Cashless society is going to use a form of digital currency known as e dollar. Digital currency is slowly becoming part of our world as the governments and banks move forward with the idea of abolishing cash.
The E Dollar is simply a digital currency that has an exchange rate with cash. The central bank would set a rate at which old paper dollars would lose value against E Dollars held in a bank account.
Under an E-Dollar system any physical cash removed from the banking system would lose value against the E Dollars retained in an account, this would effectively eliminate the zero lower bound. Central banks would be free to implement significantly negative rates.
The E Dollar would also a carry the added optional benefit of a gradual debt jubilee if the powers that be decided to allow old debt to remain denominated in old dollars.
The latest is how major central banks are considering direct issuance of cryptocurrencies. There was recently a meeting held in Beijing with representatives from the Peoples Bank of China, including Governor Zhou Xiaochuan, where the creation of an E Yuan was discussed.
In addition to this, Andy Haldane, Chief Economist at the Bank of England, suggested an E Pound concept in September.
In January of 2015 David Andolfatto the vice president of the Federal Reserve Bank of St Louis said the following during a presentation:
“In short, Fedcoin is essentially just like digital cash. Except in one important respect. Physical cash is still a superior technology for those who demand anonymity (see A Theory of Transactions Privacy). Cash does not leave a paper trail, but Fedcoin (and Bitcoin) do leave digital trails. In fact, this is an excellent reason for why Fedcoin should be spared any KYC restrictions. First, the government seems able to live with not imposing KYC on physical cash transactions–why should it insist on KYC for digital cash transactions? And second, digital cash leaves an digital trail making it easier for law enforcement to track illicit trades. Understanding this, it is unlikely that Fedcoin will be the preferred vehicle to finance illegal activities.”

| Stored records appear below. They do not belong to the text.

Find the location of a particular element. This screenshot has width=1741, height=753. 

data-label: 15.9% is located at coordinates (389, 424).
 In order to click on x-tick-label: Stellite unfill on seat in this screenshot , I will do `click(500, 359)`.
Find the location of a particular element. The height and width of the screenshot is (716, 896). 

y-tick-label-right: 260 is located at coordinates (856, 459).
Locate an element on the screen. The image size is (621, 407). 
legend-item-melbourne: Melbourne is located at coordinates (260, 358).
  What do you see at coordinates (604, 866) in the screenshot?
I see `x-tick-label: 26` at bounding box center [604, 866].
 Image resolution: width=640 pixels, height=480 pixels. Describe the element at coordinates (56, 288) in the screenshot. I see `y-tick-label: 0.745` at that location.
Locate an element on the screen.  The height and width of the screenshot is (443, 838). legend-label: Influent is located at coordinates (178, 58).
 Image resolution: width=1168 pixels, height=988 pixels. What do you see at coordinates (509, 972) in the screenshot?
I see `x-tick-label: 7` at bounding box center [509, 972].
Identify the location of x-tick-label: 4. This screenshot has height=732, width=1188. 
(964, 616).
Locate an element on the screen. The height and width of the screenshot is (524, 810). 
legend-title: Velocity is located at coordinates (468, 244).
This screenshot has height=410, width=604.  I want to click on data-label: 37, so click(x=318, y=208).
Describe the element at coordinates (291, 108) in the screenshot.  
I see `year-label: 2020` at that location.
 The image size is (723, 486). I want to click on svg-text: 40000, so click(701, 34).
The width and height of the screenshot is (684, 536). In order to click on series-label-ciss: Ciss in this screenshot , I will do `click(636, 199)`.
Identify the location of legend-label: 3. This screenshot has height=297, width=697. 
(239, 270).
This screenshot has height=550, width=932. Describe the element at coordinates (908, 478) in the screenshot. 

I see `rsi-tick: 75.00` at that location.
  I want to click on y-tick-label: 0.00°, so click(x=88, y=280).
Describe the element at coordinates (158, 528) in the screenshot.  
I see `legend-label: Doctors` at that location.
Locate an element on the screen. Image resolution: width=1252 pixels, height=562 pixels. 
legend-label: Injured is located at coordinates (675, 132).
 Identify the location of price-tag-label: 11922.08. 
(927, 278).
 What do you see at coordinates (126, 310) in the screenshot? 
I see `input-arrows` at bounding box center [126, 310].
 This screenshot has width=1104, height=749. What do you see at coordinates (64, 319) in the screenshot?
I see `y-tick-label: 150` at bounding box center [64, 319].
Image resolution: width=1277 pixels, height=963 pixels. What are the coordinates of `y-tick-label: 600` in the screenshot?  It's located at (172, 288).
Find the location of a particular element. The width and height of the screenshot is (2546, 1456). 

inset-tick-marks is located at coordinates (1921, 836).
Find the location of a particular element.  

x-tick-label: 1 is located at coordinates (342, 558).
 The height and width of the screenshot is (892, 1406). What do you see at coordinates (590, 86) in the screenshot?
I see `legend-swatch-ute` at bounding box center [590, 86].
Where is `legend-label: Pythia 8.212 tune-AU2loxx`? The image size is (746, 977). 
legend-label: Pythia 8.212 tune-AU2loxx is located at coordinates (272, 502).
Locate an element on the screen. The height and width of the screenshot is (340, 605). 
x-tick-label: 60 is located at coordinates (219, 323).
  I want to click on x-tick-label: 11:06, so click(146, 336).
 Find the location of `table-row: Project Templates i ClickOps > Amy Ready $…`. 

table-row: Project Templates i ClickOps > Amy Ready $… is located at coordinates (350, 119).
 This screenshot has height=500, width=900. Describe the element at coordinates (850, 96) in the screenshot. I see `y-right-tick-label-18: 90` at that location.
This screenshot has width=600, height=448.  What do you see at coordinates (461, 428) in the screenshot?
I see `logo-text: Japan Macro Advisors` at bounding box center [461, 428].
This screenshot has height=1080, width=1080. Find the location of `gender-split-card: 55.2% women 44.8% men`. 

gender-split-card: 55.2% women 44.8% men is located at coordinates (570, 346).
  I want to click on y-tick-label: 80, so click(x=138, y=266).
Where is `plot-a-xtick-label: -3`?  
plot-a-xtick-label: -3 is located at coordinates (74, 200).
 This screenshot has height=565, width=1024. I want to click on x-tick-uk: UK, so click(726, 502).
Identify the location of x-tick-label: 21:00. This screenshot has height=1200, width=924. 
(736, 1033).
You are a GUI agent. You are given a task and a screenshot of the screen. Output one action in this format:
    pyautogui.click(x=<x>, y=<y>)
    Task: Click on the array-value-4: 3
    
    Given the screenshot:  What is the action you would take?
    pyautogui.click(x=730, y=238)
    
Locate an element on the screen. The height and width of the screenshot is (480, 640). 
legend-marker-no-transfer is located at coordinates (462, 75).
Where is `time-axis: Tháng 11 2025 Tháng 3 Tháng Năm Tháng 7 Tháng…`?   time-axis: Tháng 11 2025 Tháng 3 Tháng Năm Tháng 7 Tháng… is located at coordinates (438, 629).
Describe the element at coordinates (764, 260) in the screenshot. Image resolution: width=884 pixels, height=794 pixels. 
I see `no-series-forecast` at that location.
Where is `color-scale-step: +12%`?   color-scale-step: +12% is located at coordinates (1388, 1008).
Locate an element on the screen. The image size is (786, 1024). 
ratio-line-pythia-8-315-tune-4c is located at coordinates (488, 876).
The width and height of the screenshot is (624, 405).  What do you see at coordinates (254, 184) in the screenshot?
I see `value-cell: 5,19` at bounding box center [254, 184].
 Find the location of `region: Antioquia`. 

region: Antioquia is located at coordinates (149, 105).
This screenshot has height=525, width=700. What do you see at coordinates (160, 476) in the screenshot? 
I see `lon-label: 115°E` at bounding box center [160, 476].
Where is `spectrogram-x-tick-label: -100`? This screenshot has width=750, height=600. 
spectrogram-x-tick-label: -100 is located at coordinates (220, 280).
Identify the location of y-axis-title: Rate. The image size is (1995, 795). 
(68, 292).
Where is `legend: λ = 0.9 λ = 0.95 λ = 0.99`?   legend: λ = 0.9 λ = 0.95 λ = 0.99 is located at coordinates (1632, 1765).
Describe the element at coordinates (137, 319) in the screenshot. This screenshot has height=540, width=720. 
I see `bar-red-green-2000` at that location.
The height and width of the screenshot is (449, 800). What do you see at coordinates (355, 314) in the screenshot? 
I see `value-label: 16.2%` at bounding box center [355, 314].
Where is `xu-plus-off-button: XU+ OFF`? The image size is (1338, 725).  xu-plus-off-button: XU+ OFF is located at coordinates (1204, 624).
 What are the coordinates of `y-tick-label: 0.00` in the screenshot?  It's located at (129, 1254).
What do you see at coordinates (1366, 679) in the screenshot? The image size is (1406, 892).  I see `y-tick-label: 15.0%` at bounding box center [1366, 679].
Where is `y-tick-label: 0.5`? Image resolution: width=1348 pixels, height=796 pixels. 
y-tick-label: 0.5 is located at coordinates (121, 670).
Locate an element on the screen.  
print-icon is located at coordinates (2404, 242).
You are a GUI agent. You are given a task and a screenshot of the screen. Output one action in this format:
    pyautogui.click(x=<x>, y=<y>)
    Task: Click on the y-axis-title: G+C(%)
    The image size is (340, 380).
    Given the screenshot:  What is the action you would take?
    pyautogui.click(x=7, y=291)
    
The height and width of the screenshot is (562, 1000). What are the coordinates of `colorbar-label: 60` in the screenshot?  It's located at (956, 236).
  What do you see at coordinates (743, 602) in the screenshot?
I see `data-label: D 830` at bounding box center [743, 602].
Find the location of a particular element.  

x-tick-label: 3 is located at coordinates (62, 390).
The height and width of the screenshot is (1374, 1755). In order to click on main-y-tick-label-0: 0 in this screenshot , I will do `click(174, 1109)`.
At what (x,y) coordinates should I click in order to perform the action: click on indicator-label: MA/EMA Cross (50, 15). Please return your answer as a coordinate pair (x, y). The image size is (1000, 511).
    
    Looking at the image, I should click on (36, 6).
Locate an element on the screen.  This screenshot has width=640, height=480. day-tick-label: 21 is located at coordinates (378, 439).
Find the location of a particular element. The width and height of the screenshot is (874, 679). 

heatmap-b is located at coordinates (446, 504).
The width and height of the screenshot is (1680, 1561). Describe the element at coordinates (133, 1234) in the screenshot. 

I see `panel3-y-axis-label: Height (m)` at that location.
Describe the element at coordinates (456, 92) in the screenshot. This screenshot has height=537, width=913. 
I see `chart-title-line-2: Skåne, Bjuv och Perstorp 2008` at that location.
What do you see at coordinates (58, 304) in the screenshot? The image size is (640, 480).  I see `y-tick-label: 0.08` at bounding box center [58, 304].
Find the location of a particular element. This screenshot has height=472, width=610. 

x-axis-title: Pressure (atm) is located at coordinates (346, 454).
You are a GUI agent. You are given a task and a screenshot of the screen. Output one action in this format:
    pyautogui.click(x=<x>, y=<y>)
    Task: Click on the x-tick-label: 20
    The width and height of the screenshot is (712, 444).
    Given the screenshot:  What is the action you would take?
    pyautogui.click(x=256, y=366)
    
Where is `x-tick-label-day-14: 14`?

Finally, the proposal for Fedcoin should in no way be construed as a backdoor attempt to legislate competing cryptocurrencies out of existence. The purpose of Fedcoin is to compete with other cryptocurrencies–to provide a property that no other cryptocurrency can offer (guaranteed exchange rate stability with the USD). Adopting Fedcoin means accepting the monetary policy that supports it. To the extent that people are uncomfortable with Fed monetary policy, they may want to trust their money (if not their wealth) with alternative protocols.”
Because why would you want to stop the E Dollar/Fedcoin Beta test to early when you are still gathering good information and research from it?
There have been plenty of stories in the alternative financial media on cash bans, negative rates and debt jubilees, but none about doing it in one fell swoop with an E Dollar concept. Just doing a cash ban and negative rates would not be as effective as an E Dollar as covered here but additionally terms like cash ban, negative rates and debt jubilee could have some very negative connotations with the public. The E Dollar/Fedcoin on the other hand could be sold as innovation, and who wants to stand in the way of progress. The millennial generation, of which I am a member, could easily accept the new cryptocurrency and blow off naysayers as just “not getting it”.
It’s about time we start paying attention to the clear trend toward a possible E-Dollar/Fedcoin, it’s consequences, and how to position ourselves accordingly.